Kate Buss was on her way to America to marry her childhood sweetheart when the ship sank in April 1912.

Kate, 36, was one of the lucky survivors and a month later, on May 11, the wedding went ahead in San Diego as planned.

Her fiance Samuel Gordon Willis had left Sittingbourne, Kent, to seek his fortune in California four years previously.

Letters Kate sent to friends and relatives at home in the UK reveal the terror of that April night.

In one, she says: “I have lost everything to remind me of home, all my photographs, my letters and, yes, everything but my rings and watch.

“You know I had a habit of sleeping in them when I was away from home. My pendant, bracelet and money, the purser had. I had just my nightdress, my dressing gown and a long coat. It was terribly cold by the icebergs. Never have I seen such a sight.

“They seemed to laugh mockingly at us as we rowed towards the Carpathia while two huge ones floated towards us but when the sun shone they were gloriously beautiful.”

Her first letter after the sinking was to her mother. She told her: “I hope you don’t believe most of the newspaper stories. I am well and want you all to know this.

“Some of the stories about me are silly and made up but I have saved the cuttings. Some refer to me as the pretty English girl. Clearly they have not seen me.”

Kate and Samuel went on to have a daughter, Sybil.
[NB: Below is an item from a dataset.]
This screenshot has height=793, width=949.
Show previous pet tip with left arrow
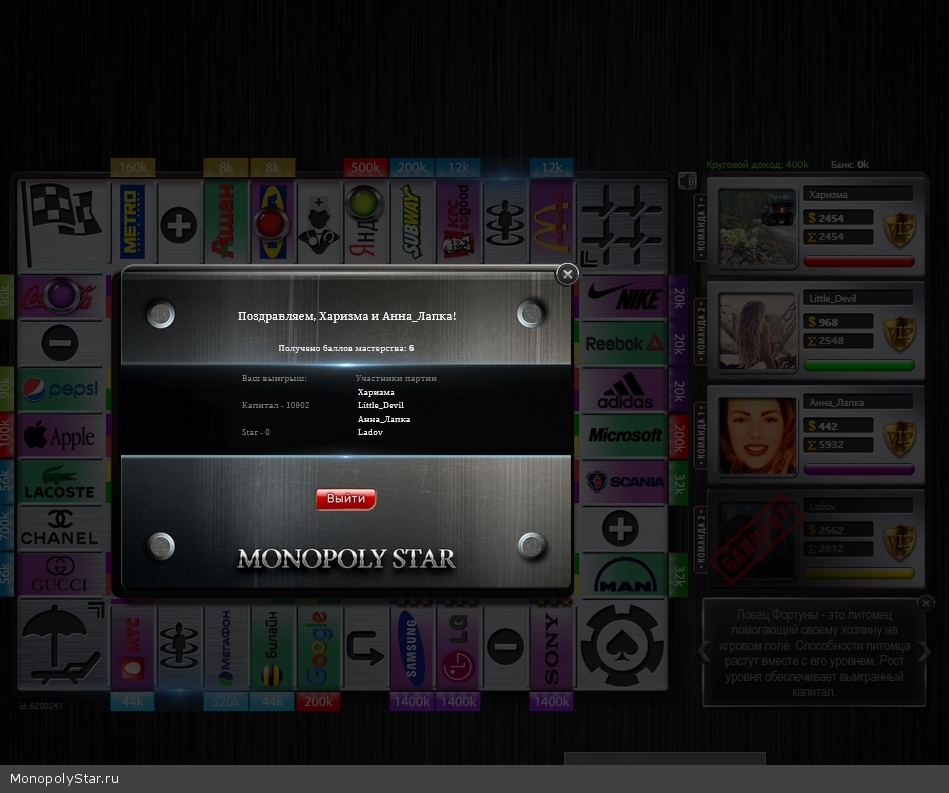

Kate died in 1972 and on her grave is the inscription A Titanic Survivor.

Sarah Sturt, a relation of one of the recipients of the letters, said: “They have always been in the family and we certainly have no thoughts about selling them.”

Kate’s grandson, Roland Lane, who lives in California, said: “Grandmother did not relish recalling the harrowing experience, preferring to talk about the people she met on the voyage.”